Le 30 juin 2026, le cabinet du ministre des Transports, Jean Ernest Masséna Ngallè Bibéhè, a vibré d'une ambition nouvelle : rendre les documents officiels du Cameroun inviolables. Au cœur de la rencontre, le directeur général de l'Imprimerie nationale, Oyono Bika Pierre, et la directrice générale d'Impact Palmarès R D, Léonie Kwekam, ont présenté des réponses technologiques à une menace qui gangrène depuis des années la confiance des usagers.
L'Imprimerie nationale, pilier de la production des papiers à en-tête et des titres de transport, a exposé les limites de ses procédés actuels face aux techniques de falsification de plus en plus sophistiquées. De son côté, Impact Palmarès R D a dévoilé un dispositif intégrant plusieurs innovations – encres invisibles, micro‑structures gravées, codes QR sécurisés – conçues pour rendre la reproduction quasi impossible et faciliter l'authentification instantanée par les agents de terrain.
Ces technologies, selon la présentation, permettent non seulement de complexifier la copie illégale, mais aussi d'offrir aux usagers un moyen simple de vérifier l'authenticité d'un document via une application mobile dédiée. Le marquage sécurisé des papiers à en-tête, envisagé comme première étape, pourrait ainsi devenir un gage de fiabilité pour les certificats, les permis et les factures émises par les administrations publiques.
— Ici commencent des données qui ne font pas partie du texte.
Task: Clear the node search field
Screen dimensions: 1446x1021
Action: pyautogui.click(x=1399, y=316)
Au-delà de la lutte contre la contrefaçon, les échanges ont abordé la traçabilité des titres de transport. Un système de suivi numérique, couplé à des codes uniques, offrirait au ministère la possibilité de contrôler en temps réel la circulation des billets, de réduire les pertes et d'optimiser les recettes non fiscales. Cette double approche – protection et traçabilité – vise à restaurer la confiance des citoyens tout en renforçant les ressources budgétaires du secteur.
Le ministre Masséna Ngallè Bibéhè a salué l'intérêt des solutions proposées, mais a rappelé que toute mise en œuvre nécessiterait une analyse approfondie sous les angles technique, juridique, administratif et financier. « Nous devons nous assurer que chaque innovation s’inscrit dans le cadre législatif et que les coûts restent maîtrisés », a-t-il souligné, rappelant la nécessité d'une concertation avec les parties prenantes avant de franchir le pas.
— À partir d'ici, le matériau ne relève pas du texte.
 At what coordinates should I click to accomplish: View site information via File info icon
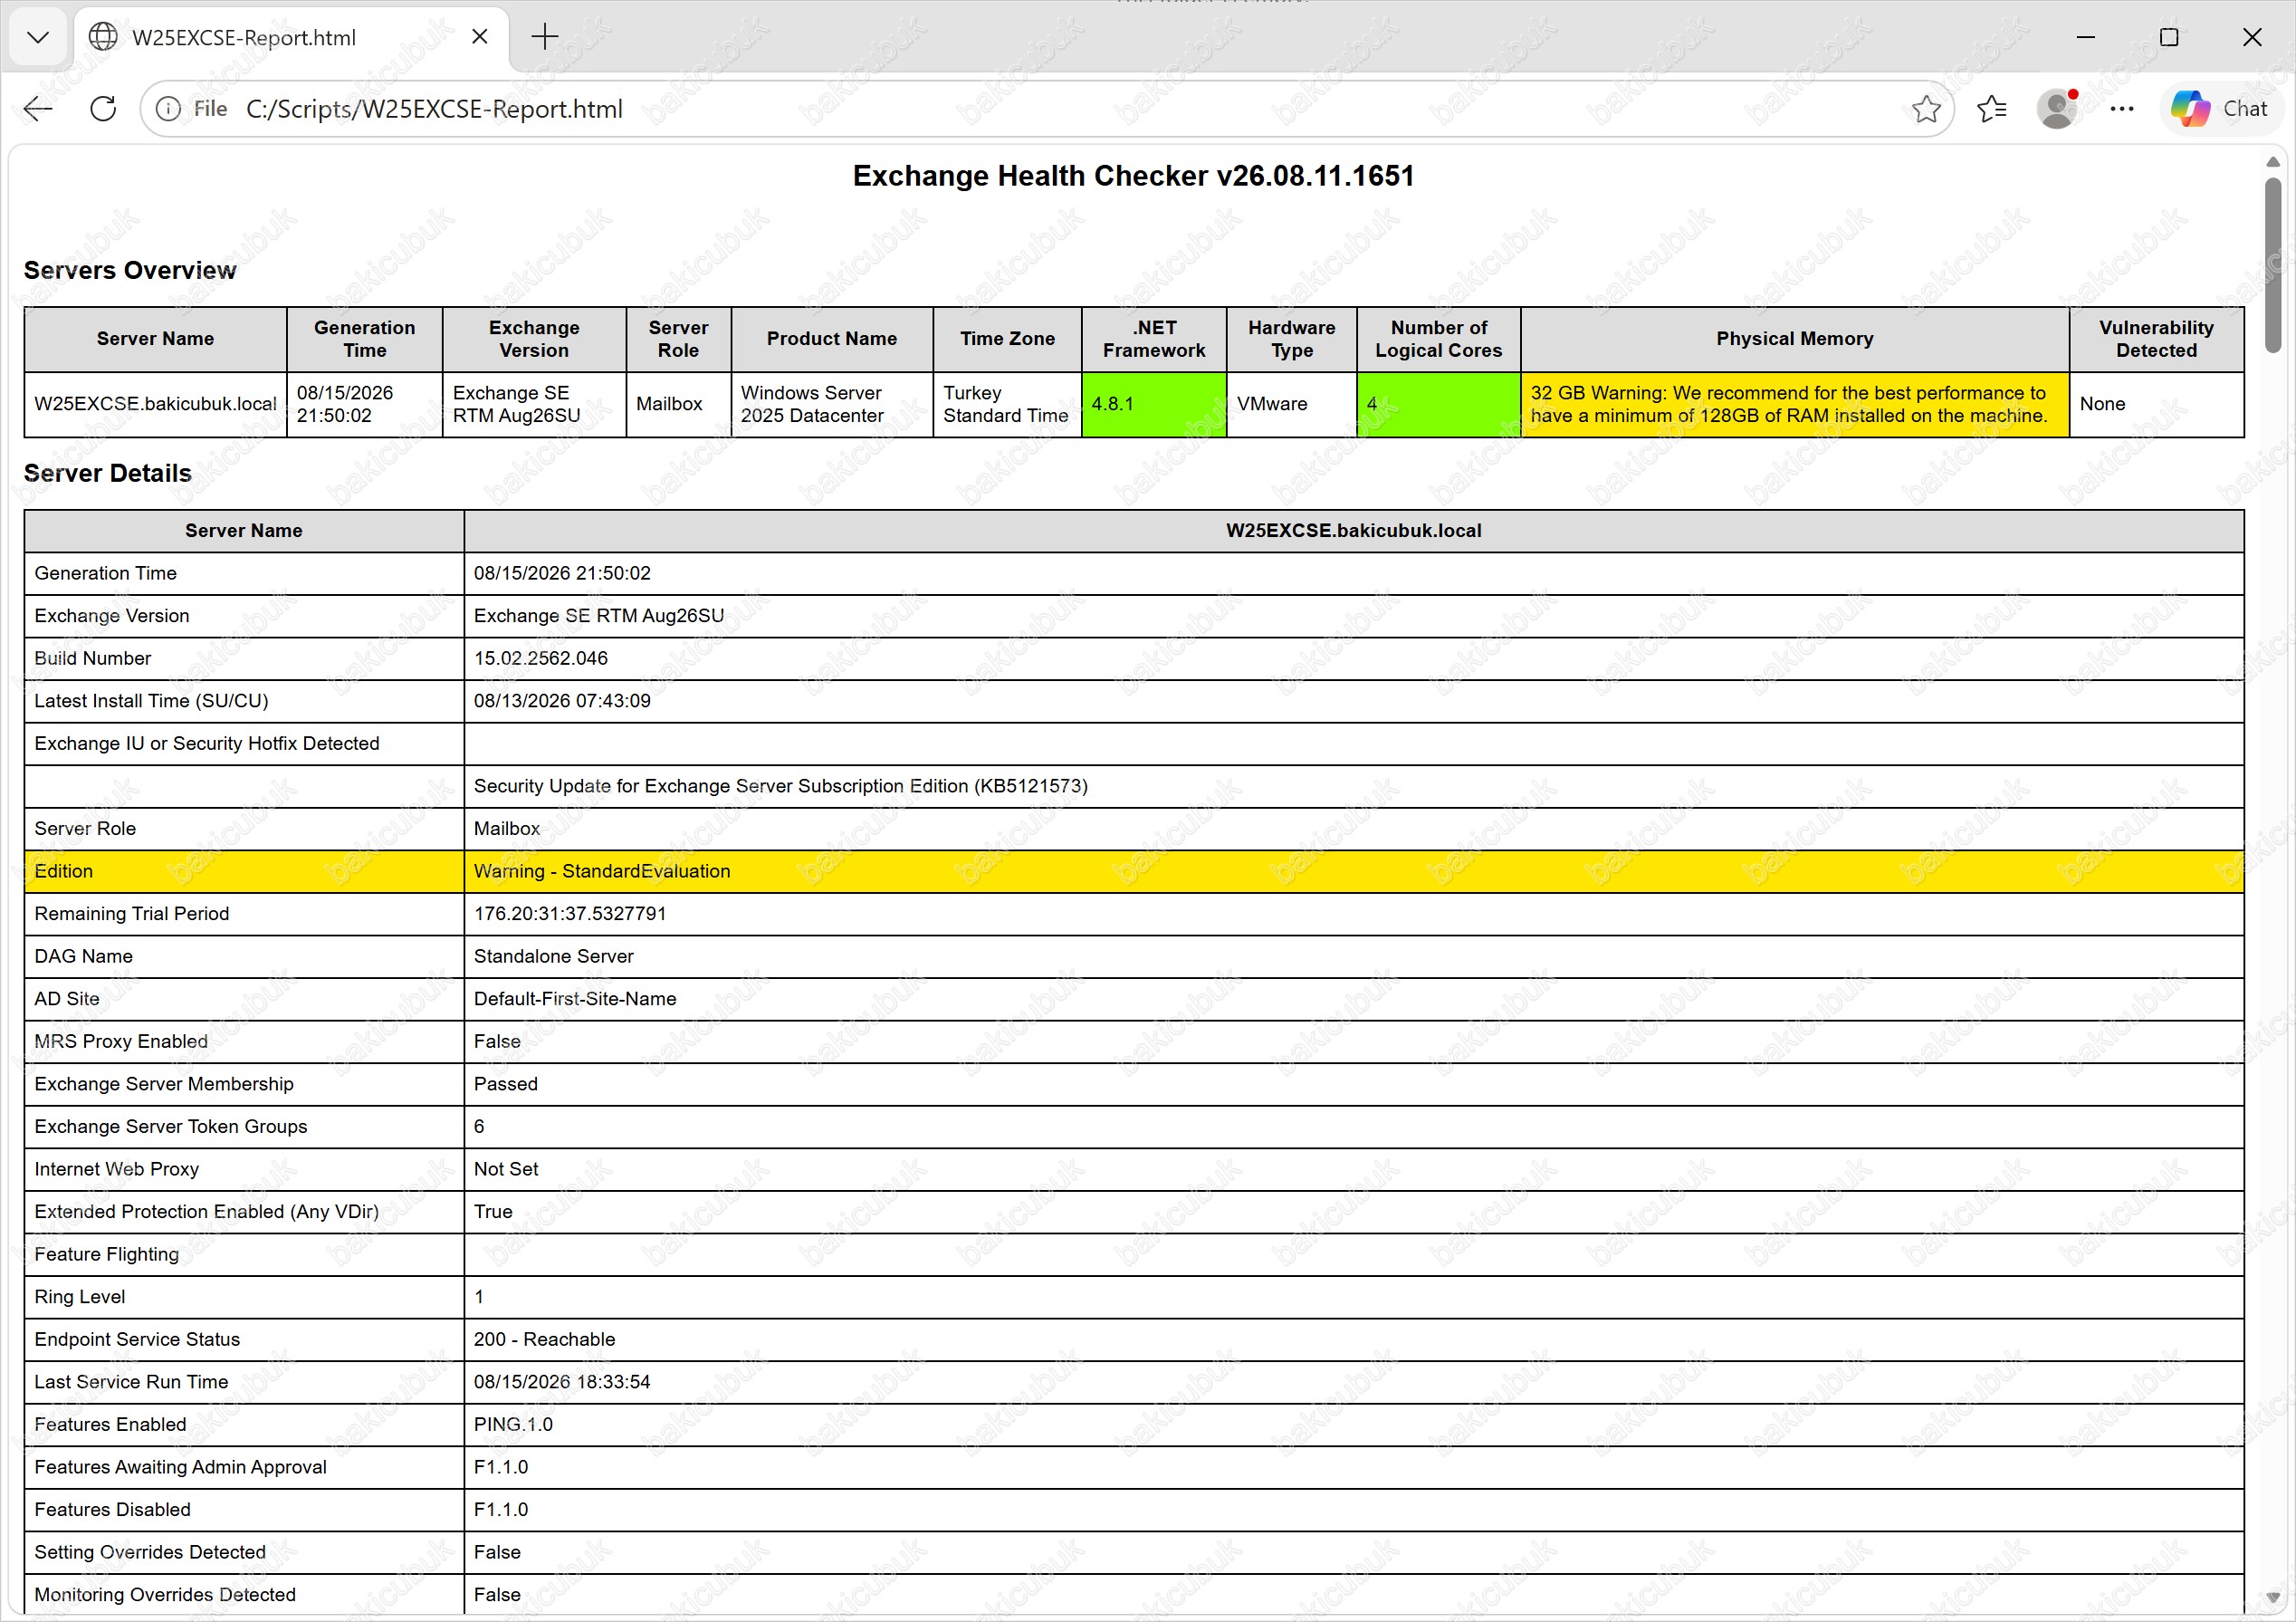click(x=168, y=109)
Pour le Camerounais, la sécurisation des documents administratifs représente bien plus qu'une simple mesure de protection : c'est la garantie d'un service public plus fiable, la réduction des fraudes qui pèsent sur le pouvoir d'achat et la création d'un environnement propice aux investissements. Un titre de transport authentifié, par exemple, signifie moins de contrôles aléatoires et une mobilité plus fluide pour les travailleurs et les étudiants.
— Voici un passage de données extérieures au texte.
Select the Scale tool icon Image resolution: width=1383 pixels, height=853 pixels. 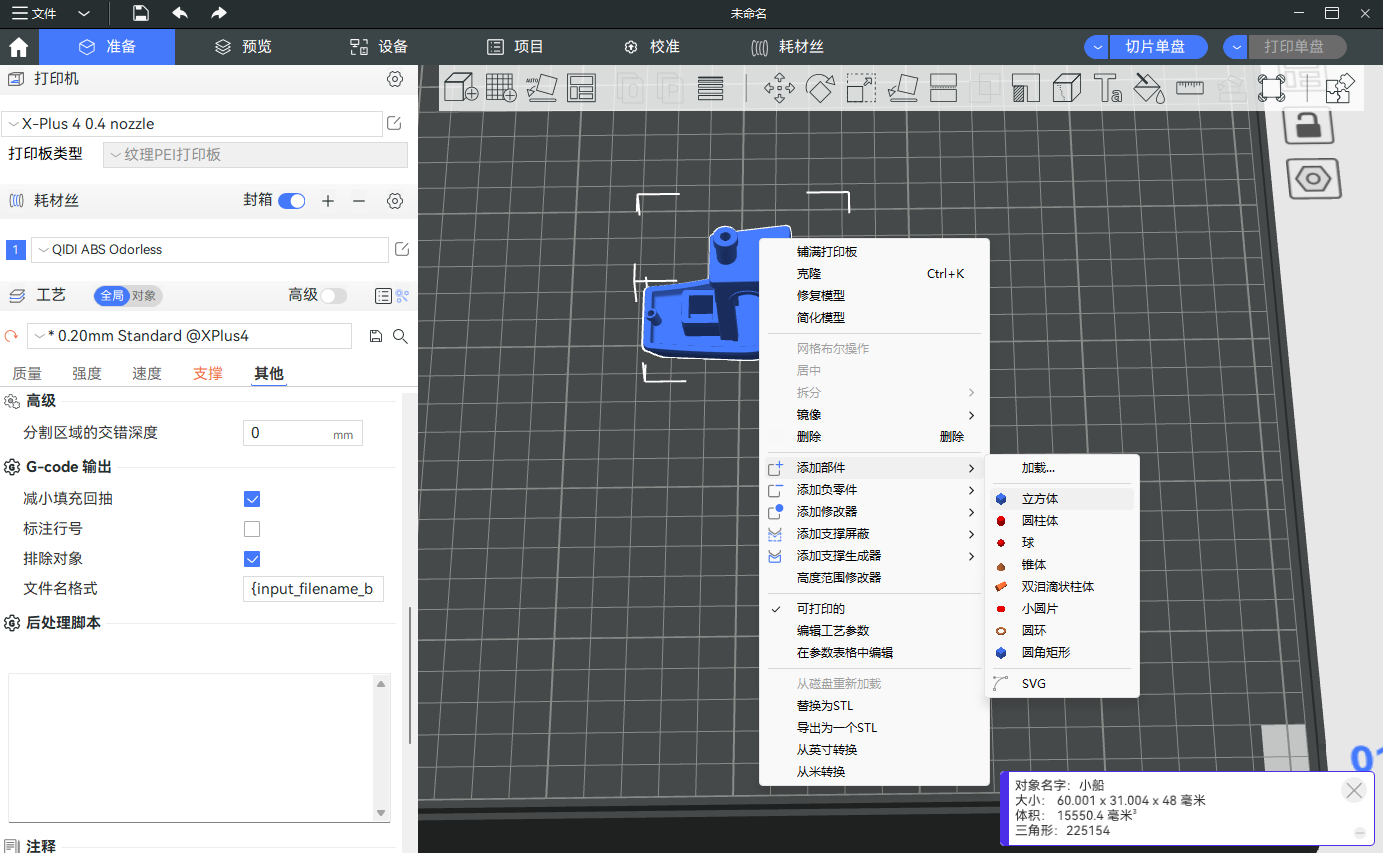coord(861,88)
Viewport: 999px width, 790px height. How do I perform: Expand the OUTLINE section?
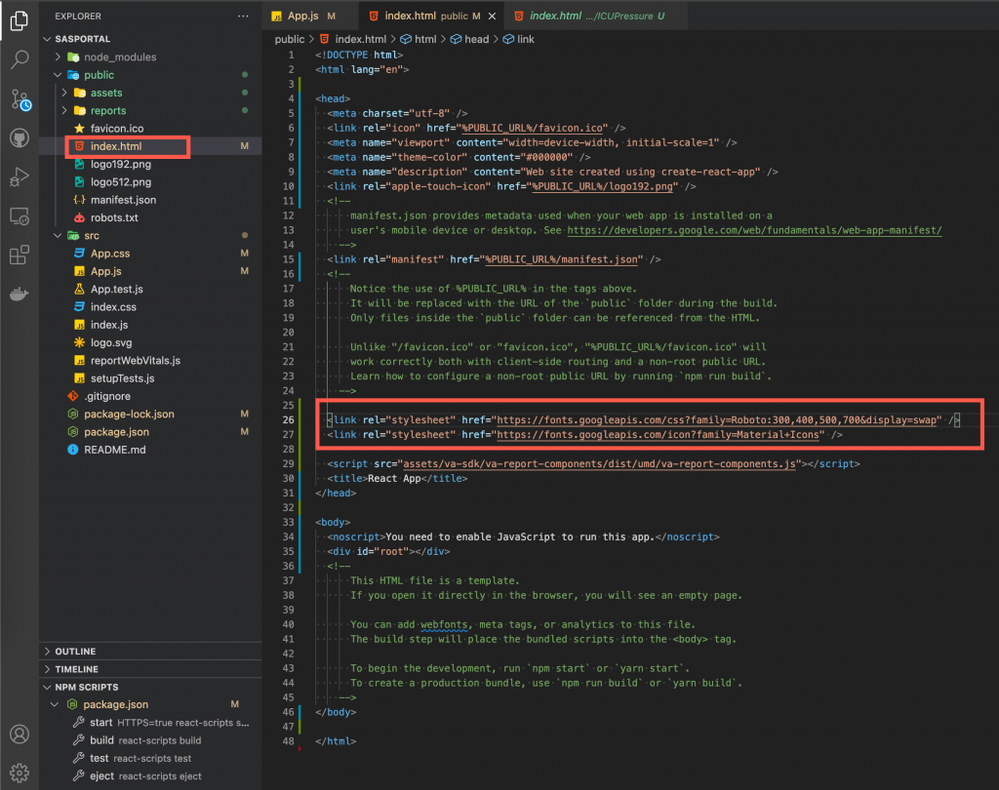pos(76,651)
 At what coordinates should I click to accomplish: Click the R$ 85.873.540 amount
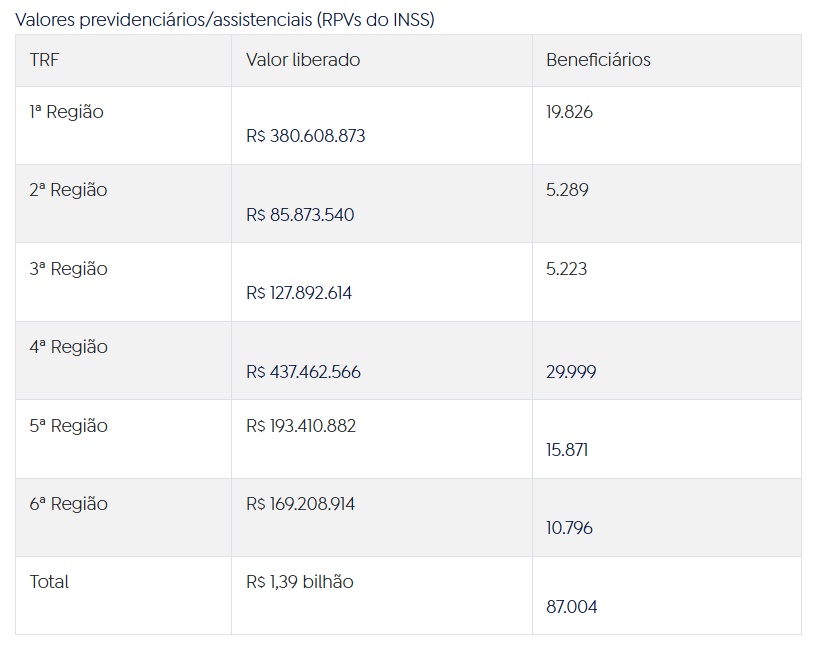click(300, 215)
Les prochains mois seront décisifs. Le ministère des Transports doit finaliser les études de faisabilité, engager les négociations contractuelles et, le cas échéant, lancer un projet pilote dans les grandes villes. Si les solutions d'Impact Palmarès R D s'avèrent viables, le Cameroun pourrait devenir un modèle régional en matière de sécurisation documentaire, ouvrant la voie à d'autres ministères pour moderniser leurs processus.